Grief Does Not do a Body Good
Grief Does Not do a Body Good
When you heard from me last, I was feeling at a loss with my mother’s struggle with Dementia/Alzheimer’s and its effects on her. In January another angel was called to heaven. (Mom, I will miss you dearly.)
Grief has a great effect on your health, last July I was grieving for the loss of the mother that I had always known. It began to take its toll then, but I was able to recoup quickly. I owe my strength to deal with anything that comes my way from my mother and father. My mother was one of the strongest people I have ever known. At that time, I was preparing myself for the worst. All the preparation in the world doesn’t take away the heartbreak of losing someone.
After I heard the news, I knew that I had to do everything I could to support and boost my immune system. Grief makes you susceptible to diseases, in my case, I was susceptible to my dreaded beasts Babesia, Lyme and Bartonella. Emotional stress wreaks havoc on your body and grief can exacerbate an existing disease or illness.
As I had in the past with my brother and father, I held strong, I did what had to be done to assure things went smoothly with the services. Did what I felt was necessary to assure that her wishes were fulfilled. It wasn’t until about a week or two after I arrived home, I came down with the dreaded flu. On the third day, I felt worse than I had in a long, long time. I awoke with horrific nerve and back pain; it was then that I knew that the beasts had come back. It still didn’t keep me from hoping that I was wrong, but each day I could sense that my body was preparing for a battle. Symptoms that I had with Babesia reappeared each day. I knew that it would be at least a month before I could get in to see my doc. I began self-treating myself with some herbals that I had stocked up just in case.

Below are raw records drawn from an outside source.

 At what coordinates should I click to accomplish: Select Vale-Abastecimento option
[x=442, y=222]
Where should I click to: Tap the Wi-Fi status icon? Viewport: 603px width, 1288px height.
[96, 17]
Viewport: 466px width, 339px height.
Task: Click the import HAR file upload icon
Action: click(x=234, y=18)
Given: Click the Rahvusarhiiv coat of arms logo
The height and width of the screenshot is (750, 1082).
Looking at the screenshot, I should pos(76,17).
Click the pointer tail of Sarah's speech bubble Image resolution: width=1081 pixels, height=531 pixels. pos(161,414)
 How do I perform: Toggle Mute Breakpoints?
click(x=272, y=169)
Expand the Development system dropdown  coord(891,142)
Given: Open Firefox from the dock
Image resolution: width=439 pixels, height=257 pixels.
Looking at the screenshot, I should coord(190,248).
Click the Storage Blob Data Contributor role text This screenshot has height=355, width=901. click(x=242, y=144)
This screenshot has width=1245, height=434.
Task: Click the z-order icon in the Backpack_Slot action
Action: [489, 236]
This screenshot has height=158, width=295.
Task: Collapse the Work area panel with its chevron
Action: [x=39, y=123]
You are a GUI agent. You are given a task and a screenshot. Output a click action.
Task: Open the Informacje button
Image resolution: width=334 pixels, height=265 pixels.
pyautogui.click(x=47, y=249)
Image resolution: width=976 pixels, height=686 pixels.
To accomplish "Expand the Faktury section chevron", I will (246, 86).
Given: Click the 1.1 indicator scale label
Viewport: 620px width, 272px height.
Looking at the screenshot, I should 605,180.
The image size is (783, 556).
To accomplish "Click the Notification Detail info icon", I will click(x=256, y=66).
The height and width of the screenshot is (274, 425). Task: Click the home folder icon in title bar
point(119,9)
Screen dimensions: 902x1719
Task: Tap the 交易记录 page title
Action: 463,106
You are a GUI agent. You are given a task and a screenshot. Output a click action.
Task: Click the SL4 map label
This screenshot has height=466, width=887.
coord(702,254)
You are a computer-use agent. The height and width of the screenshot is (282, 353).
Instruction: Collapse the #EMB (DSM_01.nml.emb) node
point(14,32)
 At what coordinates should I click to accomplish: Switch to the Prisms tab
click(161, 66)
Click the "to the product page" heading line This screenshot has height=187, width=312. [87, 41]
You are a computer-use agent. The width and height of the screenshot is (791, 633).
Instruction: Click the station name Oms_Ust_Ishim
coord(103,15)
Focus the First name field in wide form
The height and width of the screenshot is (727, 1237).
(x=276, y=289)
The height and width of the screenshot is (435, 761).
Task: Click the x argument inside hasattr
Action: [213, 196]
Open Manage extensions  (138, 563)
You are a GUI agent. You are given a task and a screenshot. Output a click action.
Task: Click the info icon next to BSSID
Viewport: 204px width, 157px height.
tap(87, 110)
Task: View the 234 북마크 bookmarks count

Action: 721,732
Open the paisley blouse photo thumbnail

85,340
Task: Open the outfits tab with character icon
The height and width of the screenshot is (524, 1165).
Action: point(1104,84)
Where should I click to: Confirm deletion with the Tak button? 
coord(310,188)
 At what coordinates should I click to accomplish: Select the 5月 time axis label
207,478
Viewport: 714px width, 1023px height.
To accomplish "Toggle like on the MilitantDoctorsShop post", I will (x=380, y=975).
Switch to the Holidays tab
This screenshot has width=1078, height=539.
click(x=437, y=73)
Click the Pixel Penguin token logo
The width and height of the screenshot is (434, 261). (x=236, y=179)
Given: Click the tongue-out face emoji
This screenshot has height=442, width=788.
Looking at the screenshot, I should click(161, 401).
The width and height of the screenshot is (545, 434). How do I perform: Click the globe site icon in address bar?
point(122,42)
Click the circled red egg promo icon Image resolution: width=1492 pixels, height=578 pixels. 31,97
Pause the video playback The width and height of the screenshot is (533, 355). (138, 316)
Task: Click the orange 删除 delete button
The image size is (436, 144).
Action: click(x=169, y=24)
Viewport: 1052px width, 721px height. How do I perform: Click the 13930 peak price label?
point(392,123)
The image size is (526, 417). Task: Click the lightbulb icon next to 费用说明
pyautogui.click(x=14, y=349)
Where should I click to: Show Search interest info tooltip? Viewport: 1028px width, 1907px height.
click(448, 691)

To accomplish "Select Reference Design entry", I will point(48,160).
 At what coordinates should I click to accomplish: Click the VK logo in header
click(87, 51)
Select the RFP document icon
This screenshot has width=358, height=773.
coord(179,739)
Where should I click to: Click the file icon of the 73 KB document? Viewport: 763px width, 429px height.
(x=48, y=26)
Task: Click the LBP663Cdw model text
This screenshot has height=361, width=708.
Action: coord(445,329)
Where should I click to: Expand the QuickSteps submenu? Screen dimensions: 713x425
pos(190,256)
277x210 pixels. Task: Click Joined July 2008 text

My doc confirmed my own diagnosis. It had progressed a bit more quickly than it had in the past. We began our attack with an arsenal of herbs and Mepron. It wasn’t going to be a short stint. We figured it would be at least four to six months at least. I geared myself up. We decided that we should see how I was doing in two months. Thank goodness we did because my progress came to a halt after about a month and three weeks.
My sweetheart and I were fearful that I would have to try using Lariam once again. We both recalled how that had affected me previously. I do not ever want to experience those dark thoughts again and the paranoia that also came with it. What a sense of relief we felt when the doc didn’t think that Lariam would help me get over the hump. That quickly was replaced with another sense of fear when I was informed that a blood test had to be performed to see if I could take the medication that was suggested.
The fear continued to grow when I went home to do a little more research on the medication, primaquine. I became even more fearful when I saw the terminology “a radical cure for malaria”. However, it made sense when I continued to do more research. Primaquine after the uses of other medications “have killed the malaria parasites living inside red blood cells. Primaquine then kills the malaria parasites living in other body tissues. This prevents the return of the infection.”
So, now I am awaiting to hear the results of the blood test to see if I can begin taking Primaquine.
I had to see what I was in for, weigh my options, consider the past, and look to my future.
The results were in; in conversing with doc, he warned me that I would have a Herxheimer reaction to Primaquine. My first reaction was frustration and anger. Then fear, how am I going to continue to work? Why don’t people dealing with tick-borne diseases have the ability to take medical leave? Is it the lack of recognition or ignorance toward these diseases being “chronic”? It is already affecting my performance at work especially with the violent nightmares/vivid dreams, trouble or slowed thinking, short term memory loss and encephalopathy not to mention the other symptoms flushing pressure-like headaches, shortness of breath, air hunger, chest pains, heart palpitations, dry cough, fatigue, dizziness, fevers, chills, sense of imbalance, nerve pain, nausea and night sweats. I am thankful that the nerve pain is minimal and I am free of arthritic pain.
Nonetheless, in a nutshell, I have to do what I think is best for me in the long run. I also have to try things that we feel will be best for my health. If not, I will be left with the gnawing thought: what if? If I don’t try it and continue to get worse, I’ll wonder. At least if I have tried everything I could and didn’t improve, I know I gave it my all.
It is now time to do what has to be done and wait and see how it unfolds.